* **SOURCE MATERIAL**:
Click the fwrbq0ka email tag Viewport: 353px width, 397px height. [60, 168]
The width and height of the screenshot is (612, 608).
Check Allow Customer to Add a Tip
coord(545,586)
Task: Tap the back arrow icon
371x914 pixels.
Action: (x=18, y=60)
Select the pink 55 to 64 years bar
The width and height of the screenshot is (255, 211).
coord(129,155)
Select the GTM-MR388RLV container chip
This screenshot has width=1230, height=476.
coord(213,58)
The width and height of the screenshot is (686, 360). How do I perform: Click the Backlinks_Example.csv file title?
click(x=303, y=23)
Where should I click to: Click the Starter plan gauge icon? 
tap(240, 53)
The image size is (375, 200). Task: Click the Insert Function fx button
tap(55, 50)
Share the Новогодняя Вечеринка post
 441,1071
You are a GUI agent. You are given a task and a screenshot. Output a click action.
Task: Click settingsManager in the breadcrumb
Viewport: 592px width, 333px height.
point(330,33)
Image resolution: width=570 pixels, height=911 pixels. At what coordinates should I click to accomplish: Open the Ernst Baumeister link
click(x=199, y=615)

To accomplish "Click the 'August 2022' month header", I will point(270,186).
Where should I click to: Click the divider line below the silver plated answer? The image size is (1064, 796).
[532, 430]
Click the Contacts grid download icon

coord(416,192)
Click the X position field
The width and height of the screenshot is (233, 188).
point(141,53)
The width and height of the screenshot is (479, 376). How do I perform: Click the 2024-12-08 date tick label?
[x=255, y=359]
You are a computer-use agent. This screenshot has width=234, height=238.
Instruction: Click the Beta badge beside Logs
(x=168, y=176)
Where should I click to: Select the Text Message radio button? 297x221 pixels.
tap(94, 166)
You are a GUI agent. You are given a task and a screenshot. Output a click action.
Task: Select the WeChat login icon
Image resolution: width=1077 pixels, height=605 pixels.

* **YOUR GOAL**:
Lines from the one with "Instruction: Click the Beta badge beside Logs" through the final line of the listing above should be duplicated word for word, and nothing else included.

* **SOLUTION TO THE EXERCISE**:
Instruction: Click the Beta badge beside Logs
(x=168, y=176)
Where should I click to: Select the Text Message radio button? 297x221 pixels.
tap(94, 166)
You are a GUI agent. You are given a task and a screenshot. Output a click action.
Task: Select the WeChat login icon
Image resolution: width=1077 pixels, height=605 pixels.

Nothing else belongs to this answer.